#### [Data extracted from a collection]
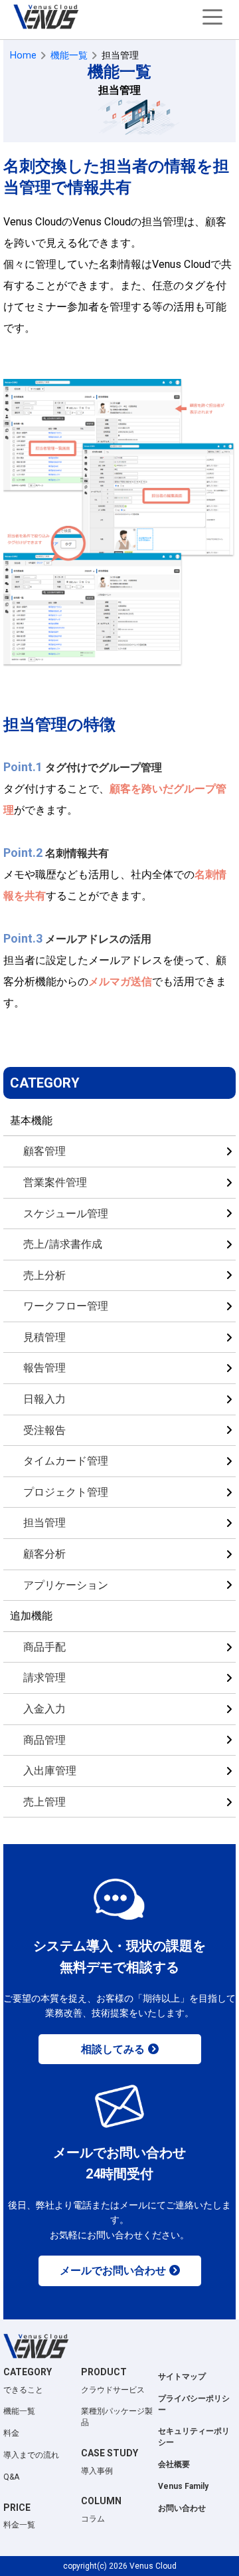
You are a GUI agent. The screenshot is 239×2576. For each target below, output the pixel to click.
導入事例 (97, 2471)
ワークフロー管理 (65, 1306)
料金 (11, 2433)
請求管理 (44, 1677)
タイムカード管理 (65, 1461)
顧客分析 (44, 1554)
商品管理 (44, 1740)
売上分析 (44, 1275)
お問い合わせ (182, 2508)
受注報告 (44, 1430)
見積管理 (44, 1337)
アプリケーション (65, 1585)
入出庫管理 (49, 1770)
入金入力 (44, 1708)
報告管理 (44, 1367)
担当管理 (44, 1522)
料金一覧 (19, 2524)
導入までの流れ (31, 2455)
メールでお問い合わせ (113, 2270)
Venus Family (183, 2486)
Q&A (11, 2477)
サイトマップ (182, 2376)
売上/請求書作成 (62, 1244)
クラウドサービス (113, 2390)
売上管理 (44, 1802)
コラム (93, 2518)
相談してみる (113, 2049)
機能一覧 (19, 2411)
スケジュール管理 (65, 1213)
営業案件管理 (55, 1182)
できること (23, 2390)
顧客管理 (44, 1151)
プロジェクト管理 (65, 1492)
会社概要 (174, 2464)
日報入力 (44, 1399)
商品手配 (44, 1647)
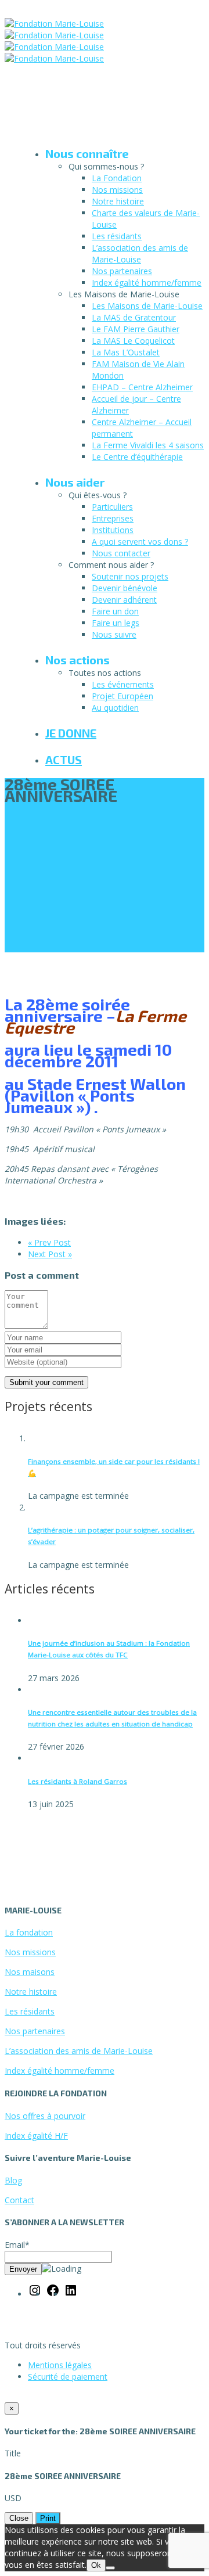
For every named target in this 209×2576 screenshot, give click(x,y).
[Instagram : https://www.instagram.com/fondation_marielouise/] (35, 2294)
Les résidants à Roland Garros (77, 1781)
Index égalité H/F (36, 2135)
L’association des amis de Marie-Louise (140, 253)
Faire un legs (115, 622)
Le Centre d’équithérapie (137, 456)
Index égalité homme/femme (146, 282)
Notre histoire (118, 201)
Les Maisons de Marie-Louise (147, 305)
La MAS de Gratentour (134, 317)
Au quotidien (115, 707)
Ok (96, 2565)
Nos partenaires (122, 270)
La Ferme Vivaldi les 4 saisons (148, 445)
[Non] (110, 2568)
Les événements (123, 684)
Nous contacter (121, 553)
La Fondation (117, 178)
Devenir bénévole (124, 587)
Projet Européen (122, 695)
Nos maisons (30, 1971)
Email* (17, 2244)
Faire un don (115, 611)
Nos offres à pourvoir (45, 2115)
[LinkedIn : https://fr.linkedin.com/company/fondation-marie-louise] (71, 2294)
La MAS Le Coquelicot (133, 340)
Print (48, 2518)
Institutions (113, 529)
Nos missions (117, 189)
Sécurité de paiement (67, 2376)
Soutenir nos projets (130, 576)
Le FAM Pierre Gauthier (135, 328)
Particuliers (112, 506)
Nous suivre (114, 634)
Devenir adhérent (124, 599)
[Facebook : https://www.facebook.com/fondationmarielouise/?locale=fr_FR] (53, 2294)
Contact (19, 2200)
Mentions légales (60, 2364)
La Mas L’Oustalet (126, 352)
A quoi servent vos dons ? (140, 541)
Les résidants (117, 236)
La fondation (29, 1932)
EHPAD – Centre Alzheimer (142, 387)
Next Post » (50, 1254)
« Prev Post (49, 1242)
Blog (13, 2180)
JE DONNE (70, 733)
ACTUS (63, 760)
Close (18, 2518)
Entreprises (113, 518)
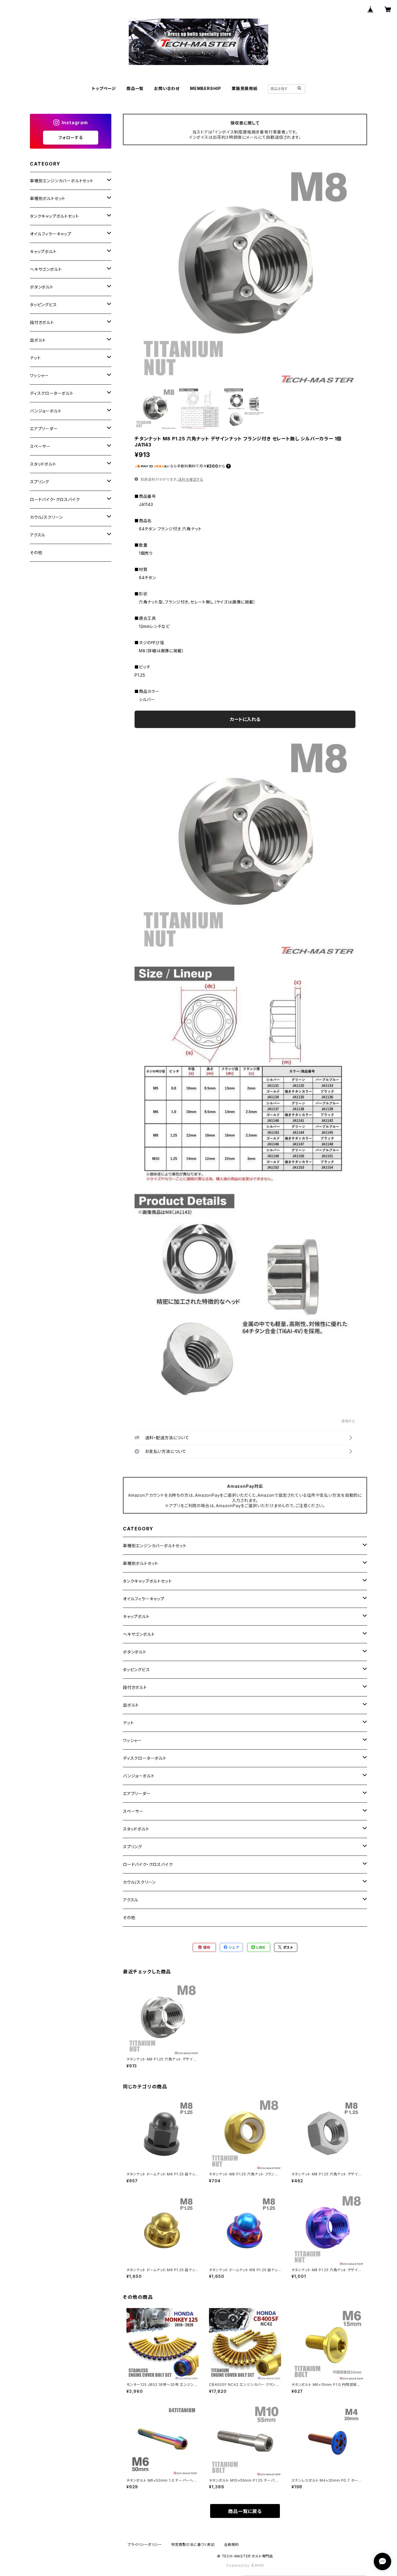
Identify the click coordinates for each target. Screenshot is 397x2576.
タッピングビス (136, 1669)
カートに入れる (245, 719)
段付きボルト (135, 1687)
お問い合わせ (167, 88)
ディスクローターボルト (145, 1758)
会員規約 (231, 2544)
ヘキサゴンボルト (139, 1634)
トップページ (104, 88)
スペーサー (133, 1811)
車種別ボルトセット (140, 1563)
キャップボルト (136, 1616)
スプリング (132, 1846)
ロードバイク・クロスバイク (148, 1864)
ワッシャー (132, 1740)
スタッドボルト (136, 1828)
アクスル (130, 1899)
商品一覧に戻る (245, 2511)
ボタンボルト (134, 1651)
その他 (129, 1917)
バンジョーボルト (138, 1775)
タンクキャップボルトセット (147, 1581)
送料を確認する (190, 479)
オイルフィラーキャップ (143, 1598)
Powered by (238, 2565)
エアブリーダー (137, 1793)
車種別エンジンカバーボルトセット (155, 1545)
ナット (128, 1722)
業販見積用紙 (244, 88)
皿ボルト (131, 1705)
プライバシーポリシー (145, 2544)
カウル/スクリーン (139, 1882)
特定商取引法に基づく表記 (193, 2544)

#### [Exercise directions]
Retype only the lines above between the line with "Nos partenaires (122, 270)" and the line with "La Mas L’Oustalet (126, 352)", counting those two lines as well, and keep every character as it is.

#### [Result for this task]
Nos partenaires (122, 270)
La Ferme Vivaldi les 4 saisons (148, 445)
[Non] (110, 2568)
Les événements (123, 684)
Nous contacter (121, 553)
La Fondation (117, 178)
Devenir bénévole (124, 587)
Projet Européen (122, 695)
Nos maisons (30, 1971)
Email* (17, 2244)
Faire un don (115, 611)
Nos offres à pourvoir (45, 2115)
[LinkedIn : https://fr.linkedin.com/company/fondation-marie-louise] (71, 2294)
La MAS Le Coquelicot (133, 340)
Print (48, 2518)
Institutions (113, 529)
Nos missions (117, 189)
Sécurité de paiement (67, 2376)
Soutenir nos projets (130, 576)
Le FAM Pierre Gauthier (135, 328)
Particuliers (112, 506)
Nous suivre (114, 634)
Devenir adhérent (124, 599)
[Facebook : https://www.facebook.com/fondationmarielouise/?locale=fr_FR] (53, 2294)
Contact (19, 2200)
Mentions légales (60, 2364)
La Mas L’Oustalet (126, 352)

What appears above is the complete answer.